■ Exercise
Reproduce the data exactly. Omit no record.

■ Dataset content
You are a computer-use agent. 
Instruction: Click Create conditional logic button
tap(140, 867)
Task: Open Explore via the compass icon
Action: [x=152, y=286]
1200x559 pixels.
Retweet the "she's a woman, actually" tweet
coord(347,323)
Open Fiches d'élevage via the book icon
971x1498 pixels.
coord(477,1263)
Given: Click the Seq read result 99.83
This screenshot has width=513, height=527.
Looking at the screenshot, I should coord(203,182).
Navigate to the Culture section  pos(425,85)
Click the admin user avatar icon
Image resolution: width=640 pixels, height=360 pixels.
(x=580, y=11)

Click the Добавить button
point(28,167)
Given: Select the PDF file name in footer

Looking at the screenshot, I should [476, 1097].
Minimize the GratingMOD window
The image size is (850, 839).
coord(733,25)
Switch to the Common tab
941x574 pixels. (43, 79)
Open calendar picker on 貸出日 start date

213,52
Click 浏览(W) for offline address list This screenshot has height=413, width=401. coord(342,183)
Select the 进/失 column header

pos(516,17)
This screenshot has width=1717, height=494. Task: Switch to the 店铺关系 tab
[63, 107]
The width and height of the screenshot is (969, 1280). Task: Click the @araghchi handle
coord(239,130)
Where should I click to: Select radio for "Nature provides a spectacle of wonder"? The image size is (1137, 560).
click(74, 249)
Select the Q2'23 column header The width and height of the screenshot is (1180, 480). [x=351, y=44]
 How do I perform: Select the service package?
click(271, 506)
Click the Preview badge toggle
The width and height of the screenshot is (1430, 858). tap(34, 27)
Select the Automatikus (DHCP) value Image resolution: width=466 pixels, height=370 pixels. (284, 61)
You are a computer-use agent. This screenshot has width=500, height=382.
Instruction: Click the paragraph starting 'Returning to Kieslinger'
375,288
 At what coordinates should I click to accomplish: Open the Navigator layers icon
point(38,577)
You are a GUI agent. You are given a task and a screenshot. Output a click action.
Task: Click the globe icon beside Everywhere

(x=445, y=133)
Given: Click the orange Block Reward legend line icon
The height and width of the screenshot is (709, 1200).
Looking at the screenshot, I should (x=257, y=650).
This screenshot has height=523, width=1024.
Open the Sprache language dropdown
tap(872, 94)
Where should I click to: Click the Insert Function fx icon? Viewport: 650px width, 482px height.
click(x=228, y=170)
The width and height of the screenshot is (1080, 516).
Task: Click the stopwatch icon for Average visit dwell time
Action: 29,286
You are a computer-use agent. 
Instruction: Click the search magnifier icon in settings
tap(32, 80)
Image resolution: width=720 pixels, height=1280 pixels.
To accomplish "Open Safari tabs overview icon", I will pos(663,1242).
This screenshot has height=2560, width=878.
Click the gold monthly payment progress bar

■ Written response
You are a computer-use agent. 
Instruction: Click Create conditional logic button
tap(140, 867)
Task: Open Explore via the compass icon
Action: [x=152, y=286]
1200x559 pixels.
Retweet the "she's a woman, actually" tweet
coord(347,323)
Open Fiches d'élevage via the book icon
971x1498 pixels.
coord(477,1263)
Given: Click the Seq read result 99.83
This screenshot has width=513, height=527.
Looking at the screenshot, I should coord(203,182).
Navigate to the Culture section  pos(425,85)
Click the admin user avatar icon
Image resolution: width=640 pixels, height=360 pixels.
(x=580, y=11)

Click the Добавить button
point(28,167)
Given: Select the PDF file name in footer

Looking at the screenshot, I should [476, 1097].
Minimize the GratingMOD window
The image size is (850, 839).
coord(733,25)
Switch to the Common tab
941x574 pixels. (43, 79)
Open calendar picker on 貸出日 start date

213,52
Click 浏览(W) for offline address list This screenshot has height=413, width=401. coord(342,183)
Select the 进/失 column header

pos(516,17)
This screenshot has width=1717, height=494. Task: Switch to the 店铺关系 tab
[63, 107]
The width and height of the screenshot is (969, 1280). Task: Click the @araghchi handle
coord(239,130)
Where should I click to: Select radio for "Nature provides a spectacle of wonder"? The image size is (1137, 560).
click(74, 249)
Select the Q2'23 column header The width and height of the screenshot is (1180, 480). [x=351, y=44]
 How do I perform: Select the service package?
click(271, 506)
Click the Preview badge toggle
The width and height of the screenshot is (1430, 858). tap(34, 27)
Select the Automatikus (DHCP) value Image resolution: width=466 pixels, height=370 pixels. (284, 61)
You are a computer-use agent. This screenshot has width=500, height=382.
Instruction: Click the paragraph starting 'Returning to Kieslinger'
375,288
 At what coordinates should I click to accomplish: Open the Navigator layers icon
point(38,577)
You are a GUI agent. You are given a task and a screenshot. Output a click action.
Task: Click the globe icon beside Everywhere

(x=445, y=133)
Given: Click the orange Block Reward legend line icon
The height and width of the screenshot is (709, 1200).
Looking at the screenshot, I should (x=257, y=650).
This screenshot has height=523, width=1024.
Open the Sprache language dropdown
tap(872, 94)
Where should I click to: Click the Insert Function fx icon? Viewport: 650px width, 482px height.
click(x=228, y=170)
The width and height of the screenshot is (1080, 516).
Task: Click the stopwatch icon for Average visit dwell time
Action: 29,286
You are a computer-use agent. 
Instruction: Click the search magnifier icon in settings
tap(32, 80)
Image resolution: width=720 pixels, height=1280 pixels.
To accomplish "Open Safari tabs overview icon", I will pos(663,1242).
This screenshot has height=2560, width=878.
Click the gold monthly payment progress bar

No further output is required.